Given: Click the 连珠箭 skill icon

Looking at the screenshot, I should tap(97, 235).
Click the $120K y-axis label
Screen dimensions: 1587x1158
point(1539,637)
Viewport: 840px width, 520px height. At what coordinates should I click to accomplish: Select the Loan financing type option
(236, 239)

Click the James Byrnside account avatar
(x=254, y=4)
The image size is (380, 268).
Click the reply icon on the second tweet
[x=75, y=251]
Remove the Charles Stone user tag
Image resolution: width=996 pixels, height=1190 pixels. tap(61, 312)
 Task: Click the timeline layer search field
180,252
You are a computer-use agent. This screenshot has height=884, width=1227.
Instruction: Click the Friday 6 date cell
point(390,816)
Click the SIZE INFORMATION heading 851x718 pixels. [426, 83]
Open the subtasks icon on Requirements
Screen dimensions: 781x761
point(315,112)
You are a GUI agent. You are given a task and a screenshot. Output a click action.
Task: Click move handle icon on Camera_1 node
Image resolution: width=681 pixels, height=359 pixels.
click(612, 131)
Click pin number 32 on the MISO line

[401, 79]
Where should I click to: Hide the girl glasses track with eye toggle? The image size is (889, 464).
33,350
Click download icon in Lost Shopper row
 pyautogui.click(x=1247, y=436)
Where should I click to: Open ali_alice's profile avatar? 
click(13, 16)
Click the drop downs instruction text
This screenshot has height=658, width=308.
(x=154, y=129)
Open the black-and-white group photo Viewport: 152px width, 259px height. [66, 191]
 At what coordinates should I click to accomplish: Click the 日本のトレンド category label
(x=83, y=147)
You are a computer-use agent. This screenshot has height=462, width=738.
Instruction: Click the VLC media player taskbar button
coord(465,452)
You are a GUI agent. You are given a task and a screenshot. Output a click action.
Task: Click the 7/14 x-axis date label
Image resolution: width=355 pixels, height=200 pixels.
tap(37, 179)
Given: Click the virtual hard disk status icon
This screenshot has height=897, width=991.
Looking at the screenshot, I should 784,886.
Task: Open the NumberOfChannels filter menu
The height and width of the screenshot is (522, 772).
——————————
What you need to do: Whenever the word "agent" shows up in a line of the entries above, copy that line.

Response below:
You are a computer-use agent. This screenshot has height=884, width=1227.
You are a GUI agent. You are given a task and a screenshot. Output a click action.
You are a computer-use agent. This screenshot has height=462, width=738.
You are a GUI agent. You are given a task and a screenshot. Output a click action.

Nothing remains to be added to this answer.